I will send you a copy of the complete pipe driver specification so you can
see how this looks in toto.

IMPLICATIONS FOR P.TBD INTERPROCESS COMMUNICATION

Clearly P.ULTRIX requires Unix-compatible pipes.  The driver design outlined
above accomplishes this in a way that is compatible with simultaneous use by
a record-oriented access method such as RMS.  IO$M_STREAM probably isn't
necessary:  the Ultrix read(2) and write(2) facilities, which are what present
a stream mode interface to programs, have to deal with block-oriented devices
such as disks and tapes anyway, so they are capable of doing the necessary
record blocking and deblocking to make anything appear to be stream-oriented
regardless of its underlying record-oriented characteristics.  One thing
that you get for free with the VMS pipe driver design is that pipes have
names.  "Named pipes" are a relatively recent innovation in the Unix world
and are all the rage these days.

It is not as clear that P.VMS needs VAX/VMS-compatible mailboxes.  In the
vast majority of cases, channels assigned to mailboxes are used either
exclusively for reading or exclusively for writing, and therefore pipes would
suffice.  In fact, use of pipes in place of mailboxes would relieve
implementors of all the defensive programming you need with mailboxes to get
around the fact that with a mailbox there's no way to tell that the other
end of the communications link has gone away.  To be conservative, though,
it's probably a good idea to provide a mailbox-compatible facility.

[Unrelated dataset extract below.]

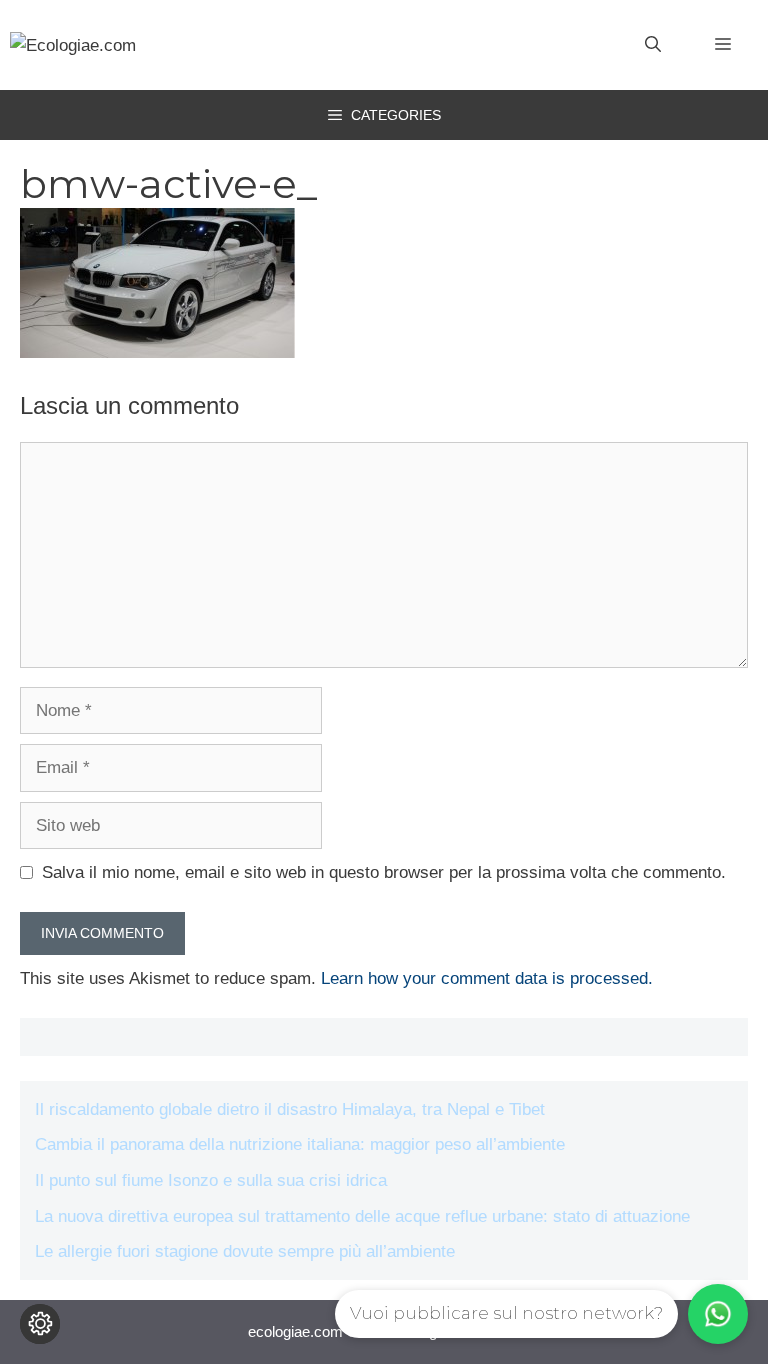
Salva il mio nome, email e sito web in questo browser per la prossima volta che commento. (384, 872)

I think that all of the needs in this space could be addressed by a single
I/O facility for interprocess communication.  The desireable characteristics
are:

1)  The pseudo-device object is created by the P.TBD equivalent of dynamic
    UCB cloning on VAX/VMS.  That is, the object is created when an I/O
    channel is assigned to a template object.  It should be possible to get
    one of these devices without doing an explicit system service call such
    as SYS$CREMBX or pipe(2).  Using dynamic UCB cloning allows the
    pseudo-devices to be created from command level without any special
    support (such as a lexical function).

2)  The object has two major modes of operation:  mailbox mode and pipe mode.
    Upon creation, the object is in pipe mode.  The P.TBD equivalent of
    a IO$_SETMODE $QIO operation switches the device between mailbox mode
    and pipe mode.

    a)  In mailbox mode, the device acts like a VAX/VMS mailbox.  Channels can
        be used for either reading or writing.  You get no "broken pipe"
        notification.  Operations stall unless a IO$M_NOW modifier is present.

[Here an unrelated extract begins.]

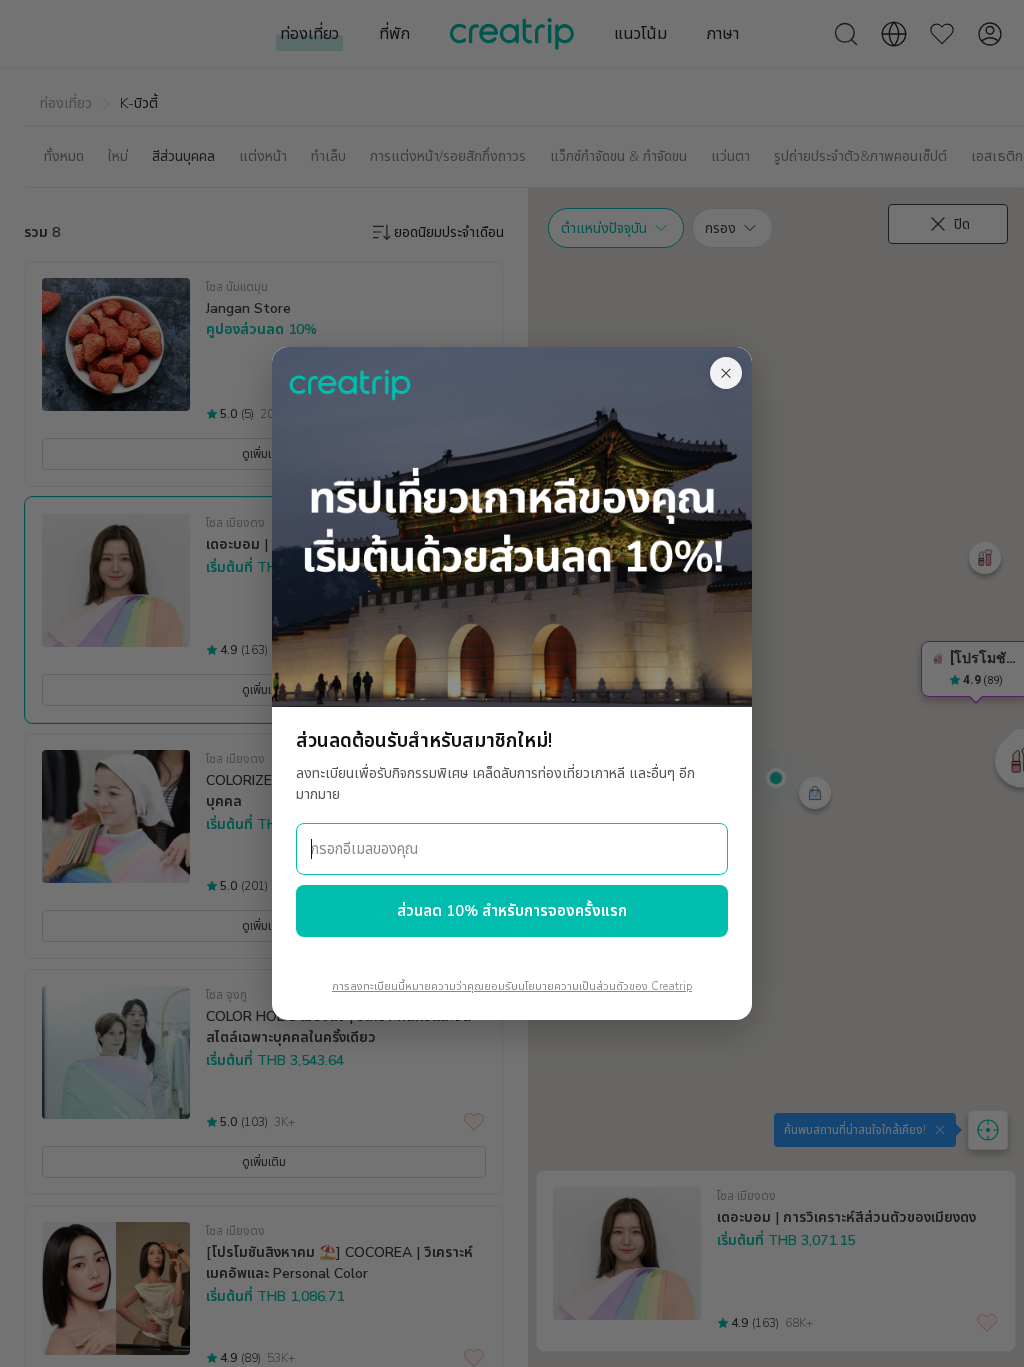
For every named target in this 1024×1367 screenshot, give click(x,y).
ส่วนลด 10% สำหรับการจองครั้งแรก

    b)  In pipe mode, the device acts like a Unix pipe.  Channels can be
        used only for reading or writing, but not both.  The first operation
        to a channel determines its type (read-only or write-only).  Type
        can be explicitly declared via a IO$_SETMODE-like call.  Broken pipe
        notification semantics are as for the VAX/VMS pipe driver when
        operating in Ultrix mode.  IO$_WRITEOF is a no-op.  IO$M_NOW is
        ignored--the device always behaves like the VAX/VMS pipe driver
        as regards stalling.

    c)  The equivalent of IO$M_READATTN and IO$M_WRITEATTN routines should
        operate the way they do for VAX/VMS mailboxes regardless of mode.
        These two operations set the mode of the I/O channel.

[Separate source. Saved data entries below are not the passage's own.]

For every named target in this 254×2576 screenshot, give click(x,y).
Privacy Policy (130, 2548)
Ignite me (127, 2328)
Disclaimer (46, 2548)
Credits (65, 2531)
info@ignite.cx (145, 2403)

3)  The VMS compatibility library would supply a SYS$CREMBX call that would
    assign a channel to the pseudo-device template object, put the object in
    mailbox mode, do IO$_SETMODE-equlvalent calls to set the protection and
    buffer size characteristics the way the user wanted them, then return
    the assigned channel to the caller.

4)  The P.Ultrix library would supply a pipe(2) call that would assign a
    channel to the pseudo-device template object, assign another channel to
    the cloned pipe object, then do a IO$_SETMODE!IO$M_READCHAN-equivalent
    I/O call to set the first channel read-only, and a IO$M_WRITECHAN-
    equivalent call to set the second channel write-only.  Then it would
    return both channels to the caller.

5)  No equivalent of the RWMBX resource wait state should be provided.
    If a pipe or mailbox fills, the current I/O operation merely should be
    stalled.

I hope all this stuff is helpful.  If there are any specific questions about
pipes or mailboxes that I can answer, just ask.

--PSW